··· Source material ···

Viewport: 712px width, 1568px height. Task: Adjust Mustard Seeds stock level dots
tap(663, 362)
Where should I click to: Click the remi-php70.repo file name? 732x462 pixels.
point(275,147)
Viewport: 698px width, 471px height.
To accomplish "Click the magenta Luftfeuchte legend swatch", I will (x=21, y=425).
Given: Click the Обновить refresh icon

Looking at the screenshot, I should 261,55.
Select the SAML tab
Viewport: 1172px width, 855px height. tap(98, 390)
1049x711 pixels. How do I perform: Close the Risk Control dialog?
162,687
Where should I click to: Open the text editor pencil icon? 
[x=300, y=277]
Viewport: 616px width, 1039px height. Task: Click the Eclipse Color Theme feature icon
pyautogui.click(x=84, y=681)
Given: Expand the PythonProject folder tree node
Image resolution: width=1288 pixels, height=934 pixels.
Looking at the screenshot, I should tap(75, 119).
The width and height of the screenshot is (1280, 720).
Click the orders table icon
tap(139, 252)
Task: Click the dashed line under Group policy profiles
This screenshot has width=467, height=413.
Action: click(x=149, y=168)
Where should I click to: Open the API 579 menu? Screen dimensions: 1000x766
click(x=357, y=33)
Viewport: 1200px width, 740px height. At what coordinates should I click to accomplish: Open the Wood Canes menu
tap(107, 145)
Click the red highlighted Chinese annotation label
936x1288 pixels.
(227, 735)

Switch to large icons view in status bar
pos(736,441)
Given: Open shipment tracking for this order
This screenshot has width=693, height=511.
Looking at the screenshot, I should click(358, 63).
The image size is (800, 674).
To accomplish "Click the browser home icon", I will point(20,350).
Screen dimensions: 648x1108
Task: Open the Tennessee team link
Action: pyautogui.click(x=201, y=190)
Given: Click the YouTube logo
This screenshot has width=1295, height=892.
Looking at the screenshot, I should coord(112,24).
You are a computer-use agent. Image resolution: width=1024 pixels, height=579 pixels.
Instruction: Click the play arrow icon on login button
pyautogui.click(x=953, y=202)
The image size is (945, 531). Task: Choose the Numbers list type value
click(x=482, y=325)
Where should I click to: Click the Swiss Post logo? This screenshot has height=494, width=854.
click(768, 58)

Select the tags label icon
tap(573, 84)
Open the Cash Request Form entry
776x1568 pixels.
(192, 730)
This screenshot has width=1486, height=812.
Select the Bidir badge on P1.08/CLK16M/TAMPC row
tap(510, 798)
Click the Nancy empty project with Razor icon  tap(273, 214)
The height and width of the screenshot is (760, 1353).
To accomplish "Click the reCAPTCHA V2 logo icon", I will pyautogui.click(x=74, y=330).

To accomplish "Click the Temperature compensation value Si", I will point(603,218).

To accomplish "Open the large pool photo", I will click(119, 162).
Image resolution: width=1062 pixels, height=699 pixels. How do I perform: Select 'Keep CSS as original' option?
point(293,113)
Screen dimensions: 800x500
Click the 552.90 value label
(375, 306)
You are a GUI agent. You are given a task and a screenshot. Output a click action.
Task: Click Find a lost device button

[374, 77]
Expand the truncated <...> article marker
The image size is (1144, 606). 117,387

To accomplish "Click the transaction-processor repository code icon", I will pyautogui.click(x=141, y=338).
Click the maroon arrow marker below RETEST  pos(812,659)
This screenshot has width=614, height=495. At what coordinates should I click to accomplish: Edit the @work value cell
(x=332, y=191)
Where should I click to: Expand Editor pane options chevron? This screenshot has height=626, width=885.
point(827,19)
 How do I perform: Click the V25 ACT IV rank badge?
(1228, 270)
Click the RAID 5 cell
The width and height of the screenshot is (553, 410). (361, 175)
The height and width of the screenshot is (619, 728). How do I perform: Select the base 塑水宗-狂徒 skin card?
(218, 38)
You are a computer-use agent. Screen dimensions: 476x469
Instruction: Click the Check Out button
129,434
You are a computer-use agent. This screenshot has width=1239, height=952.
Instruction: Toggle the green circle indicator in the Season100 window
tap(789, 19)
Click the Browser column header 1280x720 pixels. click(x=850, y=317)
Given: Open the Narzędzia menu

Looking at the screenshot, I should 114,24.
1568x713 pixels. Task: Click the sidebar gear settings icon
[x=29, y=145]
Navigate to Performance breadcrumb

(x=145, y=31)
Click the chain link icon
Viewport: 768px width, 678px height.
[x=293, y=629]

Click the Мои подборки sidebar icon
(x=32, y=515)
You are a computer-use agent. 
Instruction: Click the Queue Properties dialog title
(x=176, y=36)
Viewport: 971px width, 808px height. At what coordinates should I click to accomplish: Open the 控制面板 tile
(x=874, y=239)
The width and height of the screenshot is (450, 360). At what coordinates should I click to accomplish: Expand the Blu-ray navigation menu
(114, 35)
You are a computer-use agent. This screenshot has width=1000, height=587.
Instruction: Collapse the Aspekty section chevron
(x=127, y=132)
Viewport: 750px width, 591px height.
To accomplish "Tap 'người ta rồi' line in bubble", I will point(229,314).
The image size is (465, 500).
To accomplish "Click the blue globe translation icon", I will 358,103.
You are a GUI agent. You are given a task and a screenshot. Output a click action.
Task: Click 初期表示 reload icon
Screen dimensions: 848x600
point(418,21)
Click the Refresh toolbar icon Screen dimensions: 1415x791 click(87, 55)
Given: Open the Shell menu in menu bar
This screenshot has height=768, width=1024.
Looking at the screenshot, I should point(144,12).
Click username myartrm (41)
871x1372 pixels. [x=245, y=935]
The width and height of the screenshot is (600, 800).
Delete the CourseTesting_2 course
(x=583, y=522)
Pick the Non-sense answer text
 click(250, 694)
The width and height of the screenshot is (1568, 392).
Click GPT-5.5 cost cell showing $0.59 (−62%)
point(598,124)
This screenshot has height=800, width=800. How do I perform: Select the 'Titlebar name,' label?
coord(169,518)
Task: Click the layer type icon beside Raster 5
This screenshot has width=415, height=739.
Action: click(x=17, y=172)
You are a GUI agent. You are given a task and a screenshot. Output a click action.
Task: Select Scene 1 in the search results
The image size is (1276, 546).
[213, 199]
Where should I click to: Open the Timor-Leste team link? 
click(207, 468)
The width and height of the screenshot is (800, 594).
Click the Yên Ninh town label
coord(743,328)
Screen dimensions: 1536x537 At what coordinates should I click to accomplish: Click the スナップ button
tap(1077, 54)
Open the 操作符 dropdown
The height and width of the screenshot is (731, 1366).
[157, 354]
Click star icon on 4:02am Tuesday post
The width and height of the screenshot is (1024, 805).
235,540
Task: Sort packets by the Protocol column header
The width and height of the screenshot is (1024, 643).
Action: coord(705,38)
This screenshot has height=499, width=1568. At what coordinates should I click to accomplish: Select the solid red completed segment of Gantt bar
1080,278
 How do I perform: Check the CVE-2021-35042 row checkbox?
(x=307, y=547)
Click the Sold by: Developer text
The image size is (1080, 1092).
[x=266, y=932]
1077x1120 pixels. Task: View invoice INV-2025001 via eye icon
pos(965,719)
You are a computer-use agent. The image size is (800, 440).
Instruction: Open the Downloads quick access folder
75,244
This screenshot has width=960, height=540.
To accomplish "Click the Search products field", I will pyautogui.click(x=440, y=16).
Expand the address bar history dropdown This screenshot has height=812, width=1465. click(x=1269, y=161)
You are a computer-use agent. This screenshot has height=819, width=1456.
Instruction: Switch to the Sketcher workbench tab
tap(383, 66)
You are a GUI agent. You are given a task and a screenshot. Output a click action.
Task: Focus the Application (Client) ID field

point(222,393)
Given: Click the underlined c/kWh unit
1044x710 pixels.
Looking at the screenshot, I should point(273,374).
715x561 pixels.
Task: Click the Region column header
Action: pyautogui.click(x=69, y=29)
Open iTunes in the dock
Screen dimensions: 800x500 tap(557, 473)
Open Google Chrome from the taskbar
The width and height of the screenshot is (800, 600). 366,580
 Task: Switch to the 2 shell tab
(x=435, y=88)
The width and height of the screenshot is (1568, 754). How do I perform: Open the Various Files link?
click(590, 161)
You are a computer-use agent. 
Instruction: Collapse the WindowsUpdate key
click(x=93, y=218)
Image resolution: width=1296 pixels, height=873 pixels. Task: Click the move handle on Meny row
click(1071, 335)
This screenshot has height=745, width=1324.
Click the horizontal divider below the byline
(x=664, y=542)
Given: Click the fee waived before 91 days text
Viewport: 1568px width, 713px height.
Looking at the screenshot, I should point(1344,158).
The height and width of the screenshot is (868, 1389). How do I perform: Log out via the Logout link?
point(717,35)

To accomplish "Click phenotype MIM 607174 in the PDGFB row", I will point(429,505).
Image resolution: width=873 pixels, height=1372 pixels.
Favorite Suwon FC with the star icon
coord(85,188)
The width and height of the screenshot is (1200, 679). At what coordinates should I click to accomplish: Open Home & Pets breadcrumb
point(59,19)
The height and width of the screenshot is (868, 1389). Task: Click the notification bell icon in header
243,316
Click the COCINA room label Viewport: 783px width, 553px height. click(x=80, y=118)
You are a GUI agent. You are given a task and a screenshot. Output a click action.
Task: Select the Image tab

···

▶ [Work task] For every line above with the word "dropdown" in it, make a copy.

▶ [Expected answer]
Open the 操作符 dropdown
Expand the address bar history dropdown This screenshot has height=812, width=1465. click(x=1269, y=161)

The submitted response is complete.